MELBOURNE (Reuters) - Johanna Konta mounted a stirring comeback to upset Ekaterina Makarova 4-6 6-4 8-6 on Monday in an attritional battle and become the first British woman to reach the Australian Open quarter-finals in more than 30 years.
Konta was followed into the quarter-finals by men’s world number two Andy Murray, who beat Australian Bernard Tomic 6-4 6-4 7-6(4), to give Britain their first man and woman in the last eight at a grand slam in almost 40 years.
Sue Barker, Robin Drysdale and John Lloyd reached the Australian Open quarter-finals in 1977.

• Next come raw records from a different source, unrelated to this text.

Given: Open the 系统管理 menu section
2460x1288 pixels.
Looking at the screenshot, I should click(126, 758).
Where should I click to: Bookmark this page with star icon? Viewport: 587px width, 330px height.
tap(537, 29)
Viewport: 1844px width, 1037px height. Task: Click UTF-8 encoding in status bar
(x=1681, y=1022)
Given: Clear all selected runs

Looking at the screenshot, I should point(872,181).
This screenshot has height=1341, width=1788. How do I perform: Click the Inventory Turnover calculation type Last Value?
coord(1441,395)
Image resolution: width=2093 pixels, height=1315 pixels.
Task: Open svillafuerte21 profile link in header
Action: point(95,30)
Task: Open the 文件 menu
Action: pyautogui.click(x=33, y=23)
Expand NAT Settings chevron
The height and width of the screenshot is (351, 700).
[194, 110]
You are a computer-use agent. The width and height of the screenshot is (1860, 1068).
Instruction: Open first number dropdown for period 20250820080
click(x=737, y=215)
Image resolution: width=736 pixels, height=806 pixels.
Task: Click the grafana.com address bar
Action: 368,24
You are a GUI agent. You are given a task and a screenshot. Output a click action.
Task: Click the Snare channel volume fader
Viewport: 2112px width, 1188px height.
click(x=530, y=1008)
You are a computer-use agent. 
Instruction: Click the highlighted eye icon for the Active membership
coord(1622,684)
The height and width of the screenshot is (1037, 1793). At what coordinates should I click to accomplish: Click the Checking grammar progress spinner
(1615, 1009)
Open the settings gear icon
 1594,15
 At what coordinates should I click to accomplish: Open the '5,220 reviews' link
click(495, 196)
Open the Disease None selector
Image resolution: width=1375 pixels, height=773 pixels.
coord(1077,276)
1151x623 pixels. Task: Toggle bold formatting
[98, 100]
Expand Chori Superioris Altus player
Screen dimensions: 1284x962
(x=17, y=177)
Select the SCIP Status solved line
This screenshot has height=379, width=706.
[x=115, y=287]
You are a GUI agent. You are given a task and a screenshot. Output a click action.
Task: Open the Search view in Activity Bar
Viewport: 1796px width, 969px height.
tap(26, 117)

Konta is the first British woman in the last eight at Melbourne since Jo Durie in 1983.
Although she wobbled while serving for the set at 5-4 in the decider, she made no mistake at the second opportunity after three hours, four minutes of graft in Margaret Court Arena and threw her arms skyward in jubilant relief.
”I really enjoyed the match for what it was,“ she said. ”It was a very high-level match against a very, very good player.
“It was definitely one of the more spectacular matches I’ve played.”
Sydney-born Konta, who became a British citizen in 2012, said she had held up well physically after the marathon clash with Makarova and while she joked she was going out to enjoy the Melbourne night life, her immediate plans involved going to bed.
“I actually feel, knock on wood, pretty good,” the 24-year-old said.
”It’s a very emotionally charged situation to be in.
“I‘m going straight back to bed. I‘m really looking forward to it.”
She will meet either Zhang Shuai or Madison Keys in the last eight.
“We’re talking about a quarter-final of a grand slam, so whoever I‘m going to play it’s going to be an incredibly good player,” she added.